* _TASK DIRECTIONS_
Here are some records. Copy each one exactly.
-- RECORDS FOR THE TASK follows --
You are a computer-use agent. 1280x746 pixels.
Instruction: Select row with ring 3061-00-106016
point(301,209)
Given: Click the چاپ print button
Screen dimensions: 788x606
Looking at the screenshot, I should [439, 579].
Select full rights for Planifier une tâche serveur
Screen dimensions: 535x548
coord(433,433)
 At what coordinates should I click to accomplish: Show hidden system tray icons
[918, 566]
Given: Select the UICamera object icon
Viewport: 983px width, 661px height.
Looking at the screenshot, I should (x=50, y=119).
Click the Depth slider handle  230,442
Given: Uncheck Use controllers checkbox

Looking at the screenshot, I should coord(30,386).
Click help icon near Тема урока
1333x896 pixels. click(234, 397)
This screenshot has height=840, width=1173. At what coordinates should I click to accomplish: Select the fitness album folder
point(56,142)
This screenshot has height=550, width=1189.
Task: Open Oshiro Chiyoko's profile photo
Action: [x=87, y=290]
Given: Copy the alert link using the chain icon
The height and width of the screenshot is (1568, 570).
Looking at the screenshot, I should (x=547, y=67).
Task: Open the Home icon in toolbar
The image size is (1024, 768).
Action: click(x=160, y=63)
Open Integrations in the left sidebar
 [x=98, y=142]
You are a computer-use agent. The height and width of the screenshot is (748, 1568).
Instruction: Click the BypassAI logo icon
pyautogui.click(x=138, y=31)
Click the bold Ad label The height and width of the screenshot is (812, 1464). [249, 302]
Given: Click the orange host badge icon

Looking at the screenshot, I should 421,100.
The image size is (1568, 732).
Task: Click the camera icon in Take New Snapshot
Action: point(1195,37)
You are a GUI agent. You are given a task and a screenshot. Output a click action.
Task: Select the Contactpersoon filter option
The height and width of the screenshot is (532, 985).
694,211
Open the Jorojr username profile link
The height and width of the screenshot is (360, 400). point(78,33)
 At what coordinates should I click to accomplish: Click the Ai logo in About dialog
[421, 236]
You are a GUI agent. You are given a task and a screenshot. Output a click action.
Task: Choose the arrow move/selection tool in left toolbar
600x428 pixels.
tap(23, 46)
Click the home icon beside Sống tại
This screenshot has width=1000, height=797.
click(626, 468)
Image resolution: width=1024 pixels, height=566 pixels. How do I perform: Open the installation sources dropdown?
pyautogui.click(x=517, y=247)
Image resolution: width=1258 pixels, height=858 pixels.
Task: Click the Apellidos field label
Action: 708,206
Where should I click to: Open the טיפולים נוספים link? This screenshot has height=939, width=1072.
-- RECORDS FOR THE TASK concluded --
* _EXERCISE RESULT_
You are a computer-use agent. 1280x746 pixels.
Instruction: Select row with ring 3061-00-106016
point(301,209)
Given: Click the چاپ print button
Screen dimensions: 788x606
Looking at the screenshot, I should [439, 579].
Select full rights for Planifier une tâche serveur
Screen dimensions: 535x548
coord(433,433)
 At what coordinates should I click to accomplish: Show hidden system tray icons
[918, 566]
Given: Select the UICamera object icon
Viewport: 983px width, 661px height.
Looking at the screenshot, I should (x=50, y=119).
Click the Depth slider handle  230,442
Given: Uncheck Use controllers checkbox

Looking at the screenshot, I should coord(30,386).
Click help icon near Тема урока
1333x896 pixels. click(234, 397)
This screenshot has height=840, width=1173. At what coordinates should I click to accomplish: Select the fitness album folder
point(56,142)
This screenshot has height=550, width=1189.
Task: Open Oshiro Chiyoko's profile photo
Action: [x=87, y=290]
Given: Copy the alert link using the chain icon
The height and width of the screenshot is (1568, 570).
Looking at the screenshot, I should (x=547, y=67).
Task: Open the Home icon in toolbar
The image size is (1024, 768).
Action: click(x=160, y=63)
Open Integrations in the left sidebar
 [x=98, y=142]
You are a computer-use agent. The height and width of the screenshot is (748, 1568).
Instruction: Click the BypassAI logo icon
pyautogui.click(x=138, y=31)
Click the bold Ad label The height and width of the screenshot is (812, 1464). [249, 302]
Given: Click the orange host badge icon

Looking at the screenshot, I should 421,100.
The image size is (1568, 732).
Task: Click the camera icon in Take New Snapshot
Action: point(1195,37)
You are a GUI agent. You are given a task and a screenshot. Output a click action.
Task: Select the Contactpersoon filter option
The height and width of the screenshot is (532, 985).
694,211
Open the Jorojr username profile link
The height and width of the screenshot is (360, 400). point(78,33)
 At what coordinates should I click to accomplish: Click the Ai logo in About dialog
[421, 236]
You are a GUI agent. You are given a task and a screenshot. Output a click action.
Task: Choose the arrow move/selection tool in left toolbar
600x428 pixels.
tap(23, 46)
Click the home icon beside Sống tại
This screenshot has width=1000, height=797.
click(626, 468)
Image resolution: width=1024 pixels, height=566 pixels. How do I perform: Open the installation sources dropdown?
pyautogui.click(x=517, y=247)
Image resolution: width=1258 pixels, height=858 pixels.
Task: Click the Apellidos field label
Action: 708,206
Where should I click to: Open the טיפולים נוספים link? This screenshot has height=939, width=1072.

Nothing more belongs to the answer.